This article was created from a community discussion.
Trying to figure this out! Thanks!
Answer
Most of our users are generalists of varying levels. Often times, we have a great knowledge of the inner workings of the platform but struggle with nuances that can drive you crazy. Here is a use case that you may find helpful.
Use Case: Customer is doing an audit whereas they would like to bring in a complex object that may have more than one result and would like each result to be on their own line.
*This may be a vulnerability or software and in that case, do know that we will have a module for vulnerability management in 4.6 (early spring) and software asset management in 4.7 (Mid summer) that will make this even easier.
Let's prep the table... first, what is a complex object?
Complex objects are fields that contain multiple fields inside of them. Many people think of them as parent fields that hold the child field.

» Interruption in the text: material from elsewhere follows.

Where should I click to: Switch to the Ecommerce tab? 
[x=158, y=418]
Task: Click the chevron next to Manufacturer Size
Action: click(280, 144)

Why do we have complex fields?... Well, that is because each column has its own filterable logic. It is very easy to organize topics in a high level field that we could call the parent and each child field would be related. Take Vulnerable Software or Network Interfaces. Both of those fields are parents that have a myriad of sub fields under them
If you look out of the box, you will see Vulnerable software has the following children:
- CVE ID
- Software Name
- Software Version
- Software Vendor
- CVSS Version
- CVSS
- CVSS String
- CVSS V2 Score
- CVSS V3 Score
- Adapter Source Score
- CVE Severity
- CVE Description
- CVE Synopsis
- Is Exploit
- CVE Type
- Status
- CVSS Vector
- CPEs
If we look up a child field by itself, it may have from 1 to 200 different fields next to each other. If we were looking at the software name it may say: [software1][software2][+4]
If we look at the parent, we may see something more like this: [CVE ID: CVE-2016-12345 Software Name: Example1 Software Version:1.0.1.1 Software Vendor: Example Software LLC CVSS Version:v3.0 CVSS:7.8 CVSS String: CVSS 7.8 CVE Severity: HIGH]
There is a ton more information on the parent field but it can be daunting if there are more than one item on a single line. Well this is what we do.
First. Set your query exactly how you want it to be output.
Second. If you happen to have a field that has multiple inputs(that you want to parse by rows), you will want to take note of it.
Next. Click on the export CSV button.
Then. Click on the dropdown that says "Split by field values" and find your field. If we are looking at the Parent Vulnerable Software" field, then drop that down.
Lastly. Click "Export"
This will change the export from being an output of the exact number of devices to the exact number of devices broken into chunks by each vulnerable software. Do note that this can be EXTREMELY large if you choose a parent field with hundreds or thousands of fields.
***On average, if you are exporting to excel, CSV can import more than 43k rows but excel struggles to manipulate data that is larger than 43k. If you are going to bring in a huge dataset, you may want to consider a SQL database, python load, or other large data aggregator.